[Gluster-devel] Gluster Recovery

Sun Apr 29 12:10:04 UTC 2007

Hi all,

To come back to the issue of "self-healing" in an AFR situation.  
Consider the rather complex situation below where A=AFR, S=stripe and 
U=unify:

                                                 /---- Server1---\      
     Client3
                                               S---- Server2 ----S      
   /         
                               /-------U---<                           
 >---U--------\
                             /                 S---- Server3 ----S      
           \
                            /                    \---- Server4 ---/      
             \
Client1   ------A--<                                                   
              >---A------Client2
                            \                     /---- Server5---\      
             /
                             \                  S---- Server6 ----S      
          /
                               \-------U---<                            
 >---U-------/
                                      /         S---- Server7 ----S
                               Client4       \---- Server8 ---/

Client1 and 2: AFR of two separate unions of two separate stripes
Client3 and 4: Union of two separate stripes

I think this is quite a complex arrangement and could probably account 
for 80% of large installation cases.  The obvious question here is what 
would the method of healing be for a server failure.  Some thoughts:

1) As mentioned later on in this thread, the flexibility of gluster is 
great but it is somewhat rediculouos to imagine that this flexibility 
frees one from using good cluster design.  For instance, the following 
configuration is probably of little use, the clients must have a useful 
configuration, possible like the larger one above:
                       /---Server1---\
Client1---S---<                     >---U---Client2
                       \---Server2---/

2) If a server is replaced, healing must take place from any or all 
clients, otherwise the distributed nature of the system is lost.

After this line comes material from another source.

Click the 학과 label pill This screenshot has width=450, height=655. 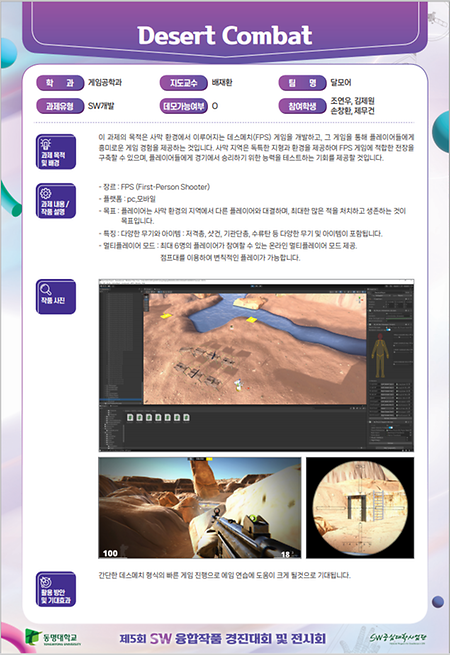(60, 83)
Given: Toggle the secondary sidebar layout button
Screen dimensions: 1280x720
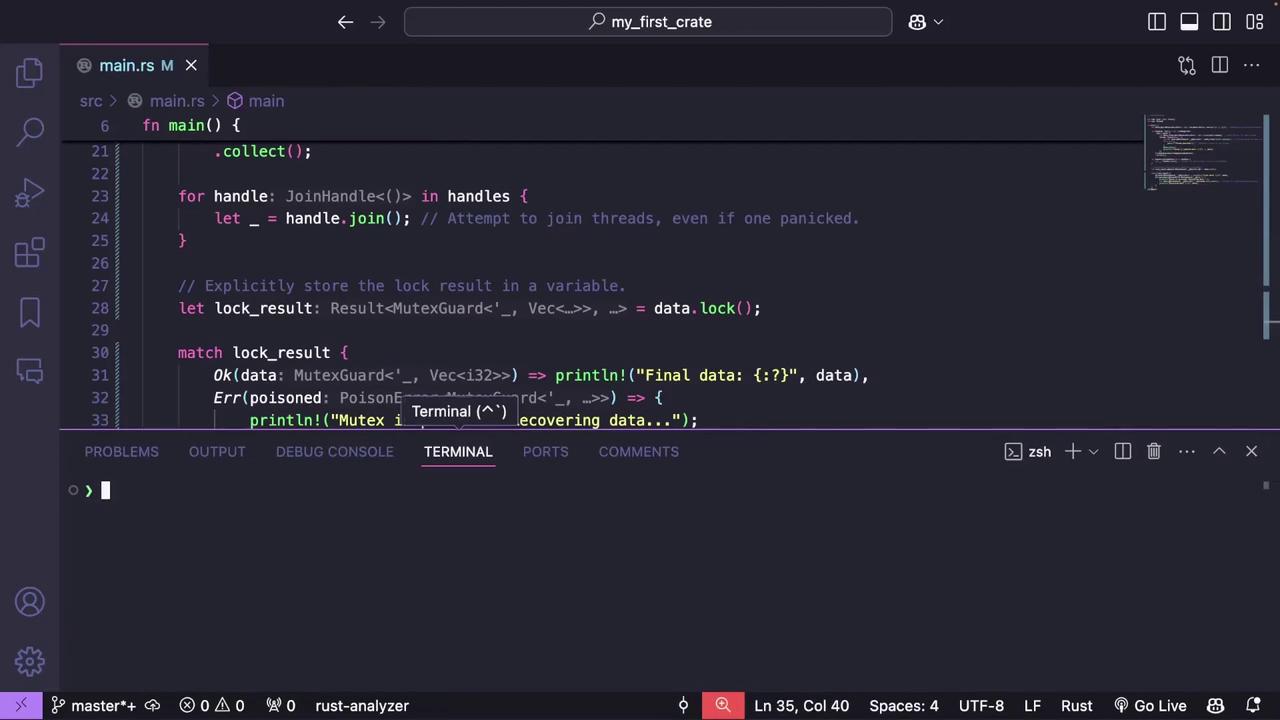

3) No client should exist below a striping such as:
               Client2
                         \    /---- Server1...
                           U---- Server2...
...Client1---S---<                      
                           U---- Server3....
                            \---- Server4....
Correct me if I'm wrong, but trying to read striped data as the above 
drawing shows for client2 would not be very useful to client2.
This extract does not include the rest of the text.